= Sir Graham Moore Island (Western Australia) =

Island in Western Australia

Sir Graham Moore Island is located off the Kimberley coast of Western Australia.

The island encompasses an area of 2746 ha. It is situated within the Sir Graham Moore Islands group, about 45 km north of Kalumburu.

The Juarinanda people were recorded as early inhabitants of the island, but they were decimated by disease in the 19th century, with the remainder of the population moving to Drysdale River Mission. Wunambal, Gaambera and Kwini people made journeys to islands in the area by dugout canoes originally bought from Makassan traders, who began visiting the Kimblerley coast sometime between 1669 and 1763. Both Aboriginal and Makassan peoples harvested and processed sea cucumber. The Juarinanda incorporated several Malay words into their language.

Today, by succession, the traditional owners of the island are the Balanggarra ( Kwini) people, of the Worrorran language group, whose name for the island is Niiwalarra. They have visited the island for millennia. Traditional owners have been assisting with archaeological assessments of the island in 2021, for the first time since Ian Crawford did his research in the 1960s. Evidence of pottery and other artefacts from new excavations on the island are being complemented by the oral histories of the Kwini people. A number of hearths are a record of where the trepang was cooked on the beach in large iron pots, with activity especially picking up around 1800.
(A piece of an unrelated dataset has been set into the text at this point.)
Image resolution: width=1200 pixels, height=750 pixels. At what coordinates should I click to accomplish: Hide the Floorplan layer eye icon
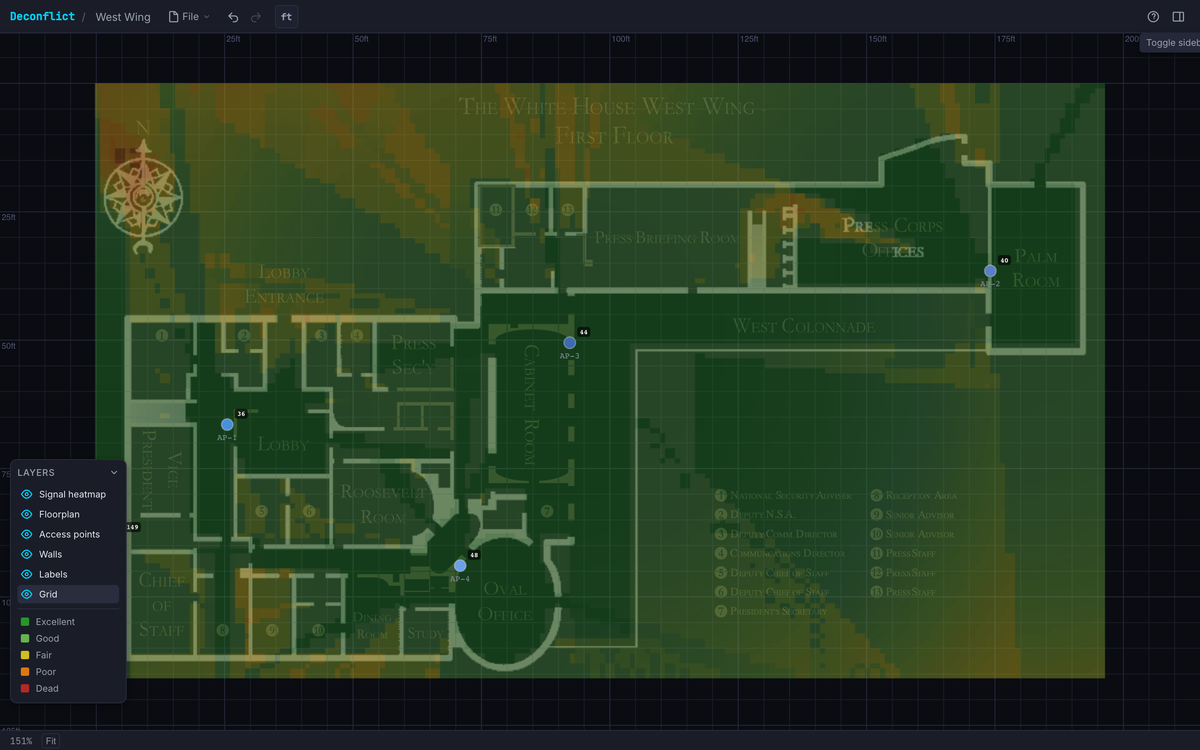coord(27,514)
The group and island were named in 1819 by Phillip Parker King, after Sir Graham Moore, who was then First Naval Lord.

A LORAN radar site was established on the north west corner of the island during World War II by American and Australian forces. The site consisted of a radar building, radio building, a powerhouse and a campsite. The concrete pad for the main building are all that remain today.

There were unsuccessful attempts at cotton farming on the island.

The island once supported a population of feral pigs, but by 2009 they had died out, apparently from the only fresh water source becoming saline following erosion from a cyclone.